**STATED TASK 1**
In the phone recovery thread, rewrite the paragraph beginning "I had a DroidX for 2 years" more briefly, keeping its main facts.
**STATED TASK 2**
From the phone recovery thread, reproduce the text from "- try to install" to "show in adb)".

**EXCERPTED PASSAGE**
________________

I had a DroidX for 2 years and never got to the point where I felt I couldn't recover, but I'm feeling a bit lost here. I'm not sure what I did wrong, but after attempting to install UKB, I can no longer get into my phone.

- sits at the HTC screen forever until I force a power restart
- the phone shows up when I do a fastboot devices (in fastboot)
- the phone does not show up on an adb devices in bootloader
- in recovery (I have CWR), when I go to Restore it tells me the it "Couldn't open directory. No files found."
- try to install from sdcard and get "failed to open driver control: No such file or directory" and then drops to sideload (which I can't do since I can't get it to show in adb)

Any ideas? Am I boned?


----------



## mopartonyg (Jul 16, 2011)

[sup]if u can get into cwr cant u factory wipe data and cache and reflash the rom? did u flash the boot img also? I don't think u are done yet[/sup]


----------



## lutious (Jul 5, 2011)

I can factory wipe the data/cache/etc, but I can't reflash the rom. It is saying it isn't there. The whole phone looks pretty empty.


----------



## krtlarson (Oct 8, 2011)

lutious said:


> I can factory wipe the data/cache/etc, but I can't reflash the rom. It is saying it isn't there. The whole phone looks pretty empty.


Install twrp recovery and see if your files show up then. 
Sent from my HTC6435LVW using RootzWiki


----------



## lutious (Jul 5, 2011)

________________

**DATASET EXCERPT**
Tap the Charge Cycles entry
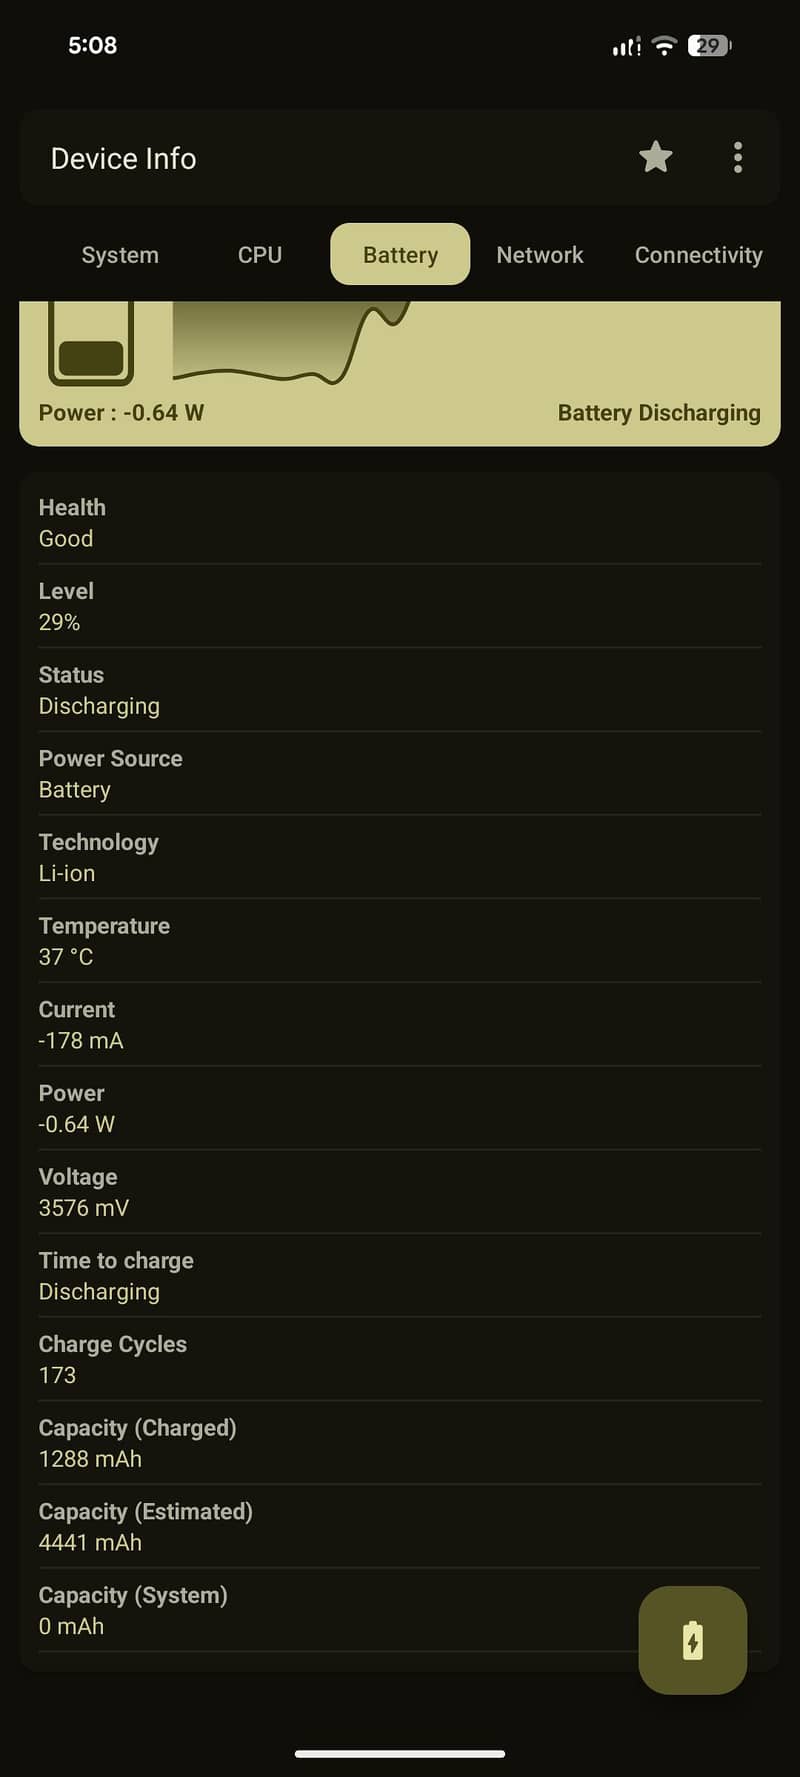The image size is (800, 1777). [x=400, y=1359]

________________

**TASK ANSWER 1**
I used a DroidX for two years without ever feeling unable to recover, but now I'm lost. I don't know what I did wrong, but since trying to install UKB, I can't get into my phone.

**TASK ANSWER 2**
- try to install from sdcard and get "failed to open driver control: No such file or directory" and then drops to sideload (which I can't do since I can't get it to show in adb)